In response to the original question here, I have no experience with Inline::Python, so I can't speak to its performance.
| [reply] |
Re: Overhead of Inline::Python?
by Corion (Patriarch) on Jun 19, 2019 at 07:25 UTC
|
If the provider offers Curl commands as "documentation", you can convert these Curl commands to Perl code using HTTP::Request::FromCurl resp. curl2lwp.
I haven't gotten around to writing generators for other HTTP backends. If performance is of interest to you, maybe HIJK is a bare-bones enough client.
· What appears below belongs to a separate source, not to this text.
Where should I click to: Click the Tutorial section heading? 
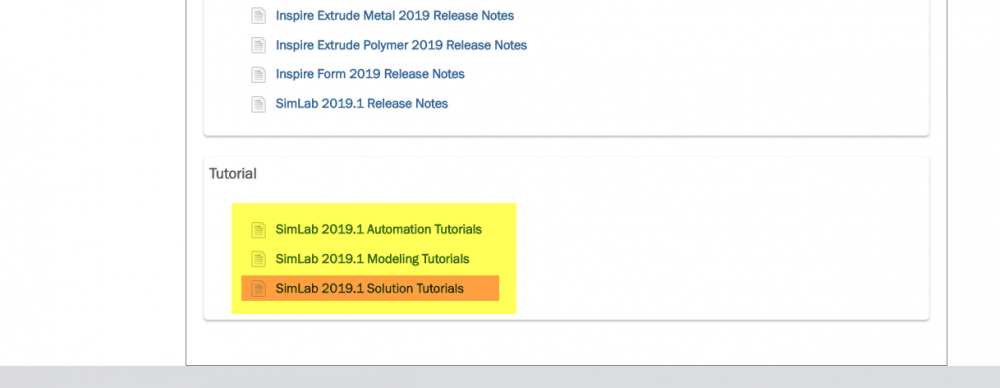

Alternatively, maybe take a look at using their command line tool from within Perl in parallel so you can handle more files at the same time. Also, maybe the command line tool can handle multiple files/requests in one go, or maybe you can modify the tool to do so.
| [reply] |
Re: Overhead of Inline::Python?
by holli (Abbot) on Jun 19, 2019 at 09:52 UTC
|
| [reply] |
Re: Overhead of Inline::Python?
by bliako (Abbot) on Jun 20, 2019 at 10:00 UTC
|
From the cloud documentation you supplied it seems there is a way to do it via curl (albeit needs auth token) which can be done with one of Perl's user-agents (like LWP::UserAgent or Hijk etc.) after you translate the request parameters see Corion's answer Re: Overhead of Inline::Python?. That's probably the best way but it has the disadvantage of getting an auth token beforehand.
Here is my method. It is based on your Perl script selecting the files to upload and when ready it creates a file containing their details to a dir monitored by the following bash script. For each file appearing in that dir, the bash script will initiate a transfer using cloud provider's cmdline tool gsutil cp. The transfers can be done in parallel. If no files to be transfered the bash script just sits there and waits.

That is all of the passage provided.